Selected passage Start Marker

Groundwater Runoff Changing Metabolism of Coral Reef Ecosystems

Maunalua Bay in Hawaii, where CSUN marine biologist Nyssa Silbiger and her colleagues found that submarine groundwater discharge is changing the metabolism of coral reefs ecosystems. Photo by Doug Harper.

Submarine groundwater discharge — the flow of fresh water from land through the coastal seafloor into the ocean — is changing the metabolism of coral reef ecosystems, according to California State University, Northridge marine biologist Nyssa Silbiger, which can affect coastal economies around the world.

The findings by Silbiger and her fellow researchers, Megan Donahue with the Hawaii Institute of Marine Biology and Katie Lubarsky with the Scripps Institution of Oceanography, have implications for understanding human impacts on marine ecosystems, as well as informing the decisions of policy makers as they consider coastal development or anticipate the impacts of sea-level rise.

“If we can understand how actions and decisions made miles away from the ocean affect marine ecosystems — in this case, coral reef ecosystems — then that effect can be taken into consideration when policy decisions are made,” Silbiger said.

“When we talk about impacts to marine ecosystems, we’re not only talking about the impact to sea life,” she said. “Our oceans contribute billions of dollars to the global economy.  Hawaii’s reefs alone contribute $33 billion to the U.S. economy. This affects all of us.”

The research by Silbiger and her colleagues, “Submarine groundwater discharge alters coral reef ecosystem metabolism,” was published last month in the Proceedings of the Royal Society B.

Silbiger, Donahue and Lubarsky studied the influence of submarine groundwater on two different locations along Hawaii’s coral reefs. They found that the thermal and biogeochemical environment created by submarine groundwater discharge changed the productivity and reef-building ability (calcification) of the coral reefs.

Selected passage End Marker
Listed records Start Marker

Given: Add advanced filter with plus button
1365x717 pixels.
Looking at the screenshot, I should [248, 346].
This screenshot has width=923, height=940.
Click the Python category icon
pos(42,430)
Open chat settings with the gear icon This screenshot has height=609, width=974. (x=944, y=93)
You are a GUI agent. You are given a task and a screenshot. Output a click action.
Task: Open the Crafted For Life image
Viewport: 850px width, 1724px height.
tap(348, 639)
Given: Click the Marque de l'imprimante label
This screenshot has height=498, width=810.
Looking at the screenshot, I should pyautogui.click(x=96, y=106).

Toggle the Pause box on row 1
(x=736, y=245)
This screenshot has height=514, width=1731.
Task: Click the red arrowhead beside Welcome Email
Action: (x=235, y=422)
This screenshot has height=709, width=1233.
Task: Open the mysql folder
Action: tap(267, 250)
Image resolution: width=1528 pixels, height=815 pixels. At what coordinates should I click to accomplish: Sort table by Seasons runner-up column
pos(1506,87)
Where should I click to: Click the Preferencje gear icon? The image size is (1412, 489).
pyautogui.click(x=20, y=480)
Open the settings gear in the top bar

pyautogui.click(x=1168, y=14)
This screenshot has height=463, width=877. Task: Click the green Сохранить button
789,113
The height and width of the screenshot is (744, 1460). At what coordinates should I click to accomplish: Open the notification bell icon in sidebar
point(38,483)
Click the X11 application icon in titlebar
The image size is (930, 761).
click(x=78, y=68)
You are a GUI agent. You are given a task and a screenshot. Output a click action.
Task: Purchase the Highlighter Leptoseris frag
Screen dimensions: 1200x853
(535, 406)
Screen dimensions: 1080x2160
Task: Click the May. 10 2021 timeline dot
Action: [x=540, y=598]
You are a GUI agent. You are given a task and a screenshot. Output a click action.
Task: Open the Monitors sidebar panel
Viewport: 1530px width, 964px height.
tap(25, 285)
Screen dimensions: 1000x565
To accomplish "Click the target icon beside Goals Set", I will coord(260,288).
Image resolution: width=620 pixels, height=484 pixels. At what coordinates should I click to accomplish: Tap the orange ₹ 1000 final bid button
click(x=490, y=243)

Listed records End Marker

→ Task item
Pick up the article on groundwater and coral reef metabolism right after its last sentence and keep it going.

→ Answer for the task
While the effect of groundwater was different at the two locations — given the topography, oceanography, and hydrology of each site — the scientists still found that the submarine groundwater discharge changed the metabolism of the reefs. Among the biggest drivers of the change are nutrients, which can be found in sewage and the fertilizers regularly used on our lawns, golf courses and in agricultural industries.

“Groundwater can act as a conduit for pollution,” Silbiger explained. “Take, for example, the sewage and agricultural runoff from fertilizers. These pollutants seep into the groundwater under our feet, and that groundwater is connected to our coastlines. While this study is about coral reefs, there are lots of different coastal ecosystems that experience groundwater discharge, even here in California.

“When groundwater enters the ocean, it brings high concentrations of nutrients,” she said. “That can increase the photosynthesis of algae and the respiration of microorganisms that live in the seawater. During photosynthesis, carbon dioxide is removed from the water and, during respiration, carbon dioxide is added. When nutrients from groundwater increase photosynthesis and respiration, carbon dioxide levels fluctuate and, with it, the acidity of the seawater. And then the acidity of seawater affects calcification — how fast corals and other calcifying organisms grow. So, groundwater has a cascading effect on the reef, ultimately changing the metabolism of the coral reefs as a whole. This happens in coastal ecosystems around the world.”

Silbiger likened coral reefs to a canary in a coal mine, their health offering us an indication of the health of the rest of the marine life in the ocean.

“Changes in ecosystem production and calcification can lead to decreased reef health, by affecting corals’ ability to build and maintain reef structures and/or compete with other organisms (such as macroalgae) for space,” Lubarsky said. “Therefore, changes in the biogeochemistry of submarine groundwater due to changes in land use, pollution or climate change have the potential to disrupt reef health and function, reducing the ability of reefs to provide important ecosystem services such as coastline protection.”

Silbiger noted that groundwater has naturally flowed into the oceans “since the beginning of their existence.”

“But what is not natural is that we are adding these pollutants to the groundwater,” Donahue said. “And the amount of groundwater is changing too, because of coastal development, rising sea level and climate-driven changes in rainfall. It’s everyone’s responsibility to be aware of what goes into our groundwater and to do what we can to try to keep our oceans safe.”